We are pleased to report our progress toward our next boycott resolution. As you know, our president, Professor Curtis Marez, gained some notoriety from a quote given by him to the New York Times. He had been asked why, given the widespread abuse of human rights around the world and especially in the Middle East, the ASA had chosen to boycott only Israeli universities. His answer: “One has to start somewhere.”

This prompted questions as to where we would go next. So we took our lead from a statement by Professor Marez: “We are targeting Israeli universities because they work closely with the government and military in developing weapons and other technology that are used to enforce the occupation and colonization of Palestinian land.” In that spirit, we have decided that our next boycott should be leveled against additional universities that collaborate with their governments and militaries in developing weapons and other technology used to violate human rights around the world. And since we are the American Studies Association, we have decided to focus our quest in these United States, where perhaps, right under our noses, universities are falling short of our own new standards of academic virtue.

Our attention has been drawn to the University of California at San Diego—where, so it happens, Professor Marez chairs the department of ethnic studies.
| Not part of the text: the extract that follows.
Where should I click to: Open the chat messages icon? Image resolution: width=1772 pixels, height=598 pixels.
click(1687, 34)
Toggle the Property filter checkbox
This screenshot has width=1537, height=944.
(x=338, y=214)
We begin with a basic data point, taken from a 2012 press release by the UCSD News Center under the headline: “UC San Diego Maintains Strong Ties With Department of Defense.” The item notes that UCSD (itself situated on a former marine base) “has maintained a strong connection with defense initiatives for the military and U.S. government over the past five decades…. During this fiscal year alone, the Department of Defense has granted more than $60 million to support various basic and applied research studies at UC San Diego.” To this must be added grants from defense contractors, who are thick on the ground in San Diego.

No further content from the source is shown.